• _TASK INSTRUCTIONS_: Find every line of the data below that has "click" in it. Reply with the number only.

[Saved data entries]
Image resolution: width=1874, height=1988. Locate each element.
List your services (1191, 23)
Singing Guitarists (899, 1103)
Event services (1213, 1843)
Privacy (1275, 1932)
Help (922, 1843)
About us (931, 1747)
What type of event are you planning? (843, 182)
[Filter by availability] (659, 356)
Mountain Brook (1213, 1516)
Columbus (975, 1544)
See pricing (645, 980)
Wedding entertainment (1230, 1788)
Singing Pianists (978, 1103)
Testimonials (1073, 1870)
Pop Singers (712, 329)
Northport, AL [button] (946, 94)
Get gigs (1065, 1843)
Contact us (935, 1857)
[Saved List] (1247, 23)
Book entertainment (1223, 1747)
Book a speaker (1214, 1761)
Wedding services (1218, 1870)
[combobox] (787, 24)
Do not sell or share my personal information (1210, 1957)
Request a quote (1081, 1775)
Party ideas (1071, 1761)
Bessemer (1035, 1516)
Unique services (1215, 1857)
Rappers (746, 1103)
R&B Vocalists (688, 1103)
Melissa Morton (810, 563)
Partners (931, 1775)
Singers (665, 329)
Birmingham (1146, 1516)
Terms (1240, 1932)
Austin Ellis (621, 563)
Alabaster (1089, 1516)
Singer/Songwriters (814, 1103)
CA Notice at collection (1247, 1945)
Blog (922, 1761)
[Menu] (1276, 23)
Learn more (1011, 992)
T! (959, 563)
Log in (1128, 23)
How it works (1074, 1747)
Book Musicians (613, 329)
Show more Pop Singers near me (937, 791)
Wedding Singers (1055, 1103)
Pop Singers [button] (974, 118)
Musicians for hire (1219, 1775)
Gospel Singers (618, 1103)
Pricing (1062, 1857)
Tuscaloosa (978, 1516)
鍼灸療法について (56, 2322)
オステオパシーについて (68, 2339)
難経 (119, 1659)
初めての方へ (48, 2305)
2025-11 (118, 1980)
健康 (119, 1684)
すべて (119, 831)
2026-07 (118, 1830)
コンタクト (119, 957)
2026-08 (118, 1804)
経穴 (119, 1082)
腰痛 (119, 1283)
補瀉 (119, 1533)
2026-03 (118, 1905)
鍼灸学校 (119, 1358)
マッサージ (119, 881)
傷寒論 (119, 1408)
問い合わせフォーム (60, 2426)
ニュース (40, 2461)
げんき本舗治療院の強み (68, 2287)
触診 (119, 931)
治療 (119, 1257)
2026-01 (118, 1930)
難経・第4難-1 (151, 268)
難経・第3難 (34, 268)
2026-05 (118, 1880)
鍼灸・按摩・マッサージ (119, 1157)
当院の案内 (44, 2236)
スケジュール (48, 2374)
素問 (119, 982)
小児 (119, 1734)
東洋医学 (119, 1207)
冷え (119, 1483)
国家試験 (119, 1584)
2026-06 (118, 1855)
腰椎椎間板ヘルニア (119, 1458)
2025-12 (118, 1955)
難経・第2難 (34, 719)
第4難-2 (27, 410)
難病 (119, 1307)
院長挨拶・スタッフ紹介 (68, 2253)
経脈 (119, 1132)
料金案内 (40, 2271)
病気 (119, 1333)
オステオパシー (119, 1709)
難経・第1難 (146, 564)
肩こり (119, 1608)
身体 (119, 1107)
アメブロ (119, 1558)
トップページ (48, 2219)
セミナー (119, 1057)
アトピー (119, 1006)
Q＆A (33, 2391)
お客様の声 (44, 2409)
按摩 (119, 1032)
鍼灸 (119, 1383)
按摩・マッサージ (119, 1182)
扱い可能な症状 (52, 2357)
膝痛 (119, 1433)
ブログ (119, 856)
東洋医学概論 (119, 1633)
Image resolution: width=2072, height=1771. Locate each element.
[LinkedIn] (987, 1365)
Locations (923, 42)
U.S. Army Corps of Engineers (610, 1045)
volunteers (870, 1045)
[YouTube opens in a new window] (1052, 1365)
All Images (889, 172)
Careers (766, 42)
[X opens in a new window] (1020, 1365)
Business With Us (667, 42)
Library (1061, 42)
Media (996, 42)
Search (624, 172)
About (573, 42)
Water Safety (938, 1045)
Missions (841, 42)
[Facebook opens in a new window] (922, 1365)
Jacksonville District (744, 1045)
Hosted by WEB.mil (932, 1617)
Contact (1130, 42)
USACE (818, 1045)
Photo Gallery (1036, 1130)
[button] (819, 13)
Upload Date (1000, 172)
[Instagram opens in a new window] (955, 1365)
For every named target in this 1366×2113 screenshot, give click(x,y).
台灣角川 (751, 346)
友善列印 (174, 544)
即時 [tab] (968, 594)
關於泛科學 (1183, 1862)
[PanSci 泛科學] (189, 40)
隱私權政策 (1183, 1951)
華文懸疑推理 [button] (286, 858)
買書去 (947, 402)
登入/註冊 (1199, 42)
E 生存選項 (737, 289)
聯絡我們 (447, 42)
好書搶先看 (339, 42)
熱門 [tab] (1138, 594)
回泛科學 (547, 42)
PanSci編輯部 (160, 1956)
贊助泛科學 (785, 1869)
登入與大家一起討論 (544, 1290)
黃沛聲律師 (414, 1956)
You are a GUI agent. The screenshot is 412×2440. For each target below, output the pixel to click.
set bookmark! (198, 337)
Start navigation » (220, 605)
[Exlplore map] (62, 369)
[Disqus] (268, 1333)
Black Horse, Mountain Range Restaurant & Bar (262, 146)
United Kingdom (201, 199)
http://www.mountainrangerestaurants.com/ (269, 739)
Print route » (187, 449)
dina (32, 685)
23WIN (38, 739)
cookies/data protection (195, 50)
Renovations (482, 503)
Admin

• _RESPONSE TO THE EXERCISE_: 2